À l’Assemblée nationale de la République démocratique du Congo, la réforme du portefeuille de l’État s’impose comme l’un des dossiers prioritaires en examen. Lors de la plénière du 27 mars 2026, tenue au Palais du Peuple à Kinshasa, l’intervention du député Romain-Landry Bussa Mbule a particulièrement retenu l’attention par sa rigueur et sa portée politique.
Prenant part au débat sur la proposition de loi relative à l’organisation et à la gestion du portefeuille de l’État, l’élu a placé au cœur de son argumentaire une exigence majeure : mettre fin aux avantages accordés aux mandataires publics sans lien avec les performances réelles des entreprises qu’ils dirigent.
S’appuyant sur les dispositions constitutionnelles, Romain-Landry Bussa Mbule a rappelé que si la nomination des mandataires publics relève du pouvoir discrétionnaire du Chef de l’État, elle doit impérativement s’accompagner d’une obligation de résultats mesurables et immédiats. « Il est inconcevable qu’un mandataire public bénéficie de bonus importants alors même que son entreprise enregistre des résultats négatifs. Les avantages doivent refléter la performance », a-t-il dénoncé.

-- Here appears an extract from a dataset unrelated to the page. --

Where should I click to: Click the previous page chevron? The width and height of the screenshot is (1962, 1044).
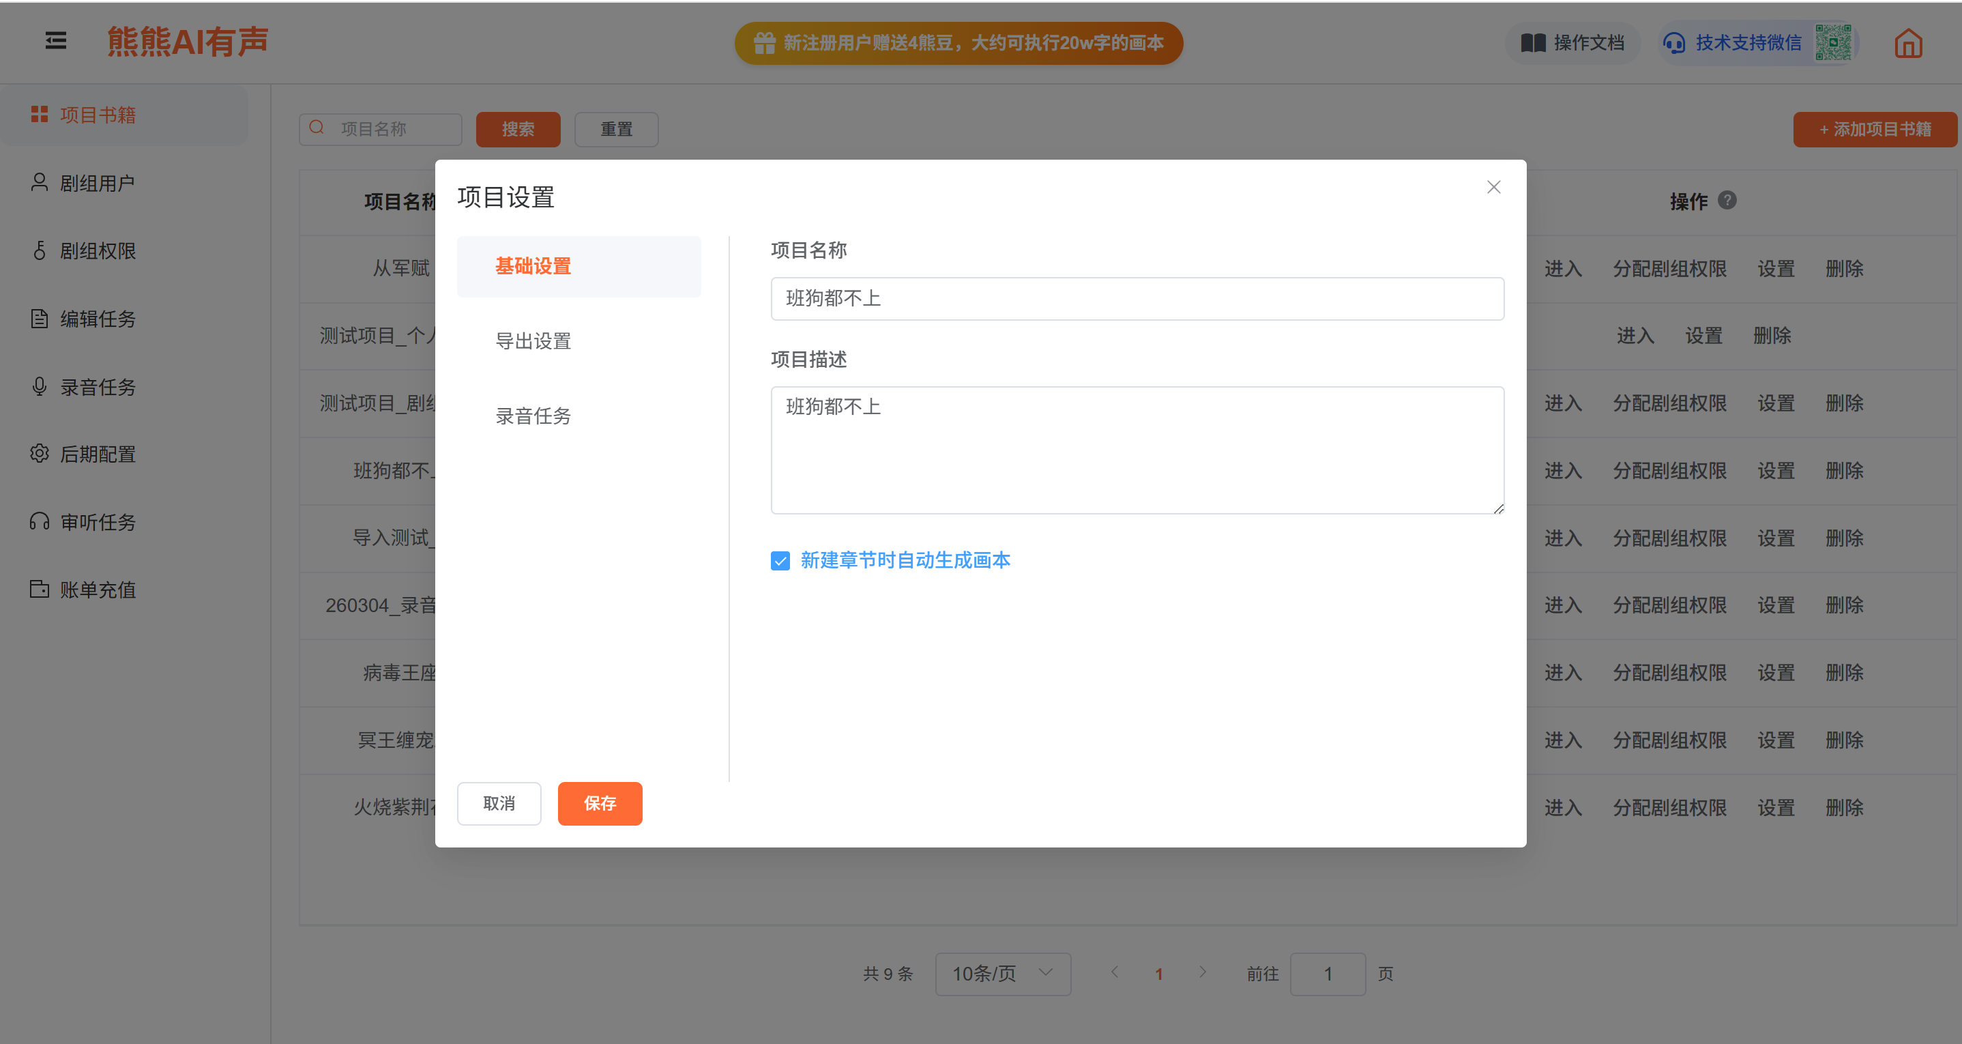tap(1115, 972)
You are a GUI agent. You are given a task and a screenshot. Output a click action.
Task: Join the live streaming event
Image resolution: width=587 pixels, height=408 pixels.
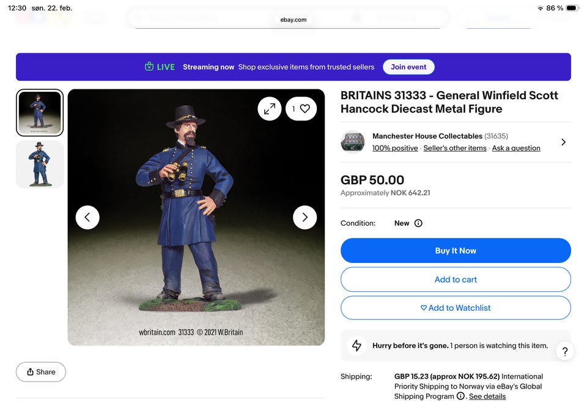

Dans cette optique, le parlementaire a proposé une réforme concrète : réduire le délai de signature des contrats de mandat de six mois à trente jours. Selon lui, cette mesure permettrait d’instaurer une gestion plus réactive et orientée vers les résultats. « Les entreprises publiques ont besoin d’efficacité immédiate. Un délai de trente jours est largement suffisant pour fixer des objectifs clairs et engager les responsabilités », a-t-il soutenu.
Cette prise de position s’inscrit dans le cadre des travaux dirigés par le président de l’Assemblée nationale, Aimé Boji Sangara, au cours desquels plusieurs propositions de loi ont été jugées recevables et renvoyées en commissions pour un examen approfondi.
Au-delà du débat parlementaire, l’intervention de Romain-Landry Bussa Mbule traduit une volonté affirmée de rompre avec les pratiques de gestion peu performantes et d’instaurer une véritable culture de responsabilité au sein des entreprises publiques.
Si ces réformes aboutissent, elles pourraient marquer un tournant significatif dans la gouvernance publique en République démocratique du Congo.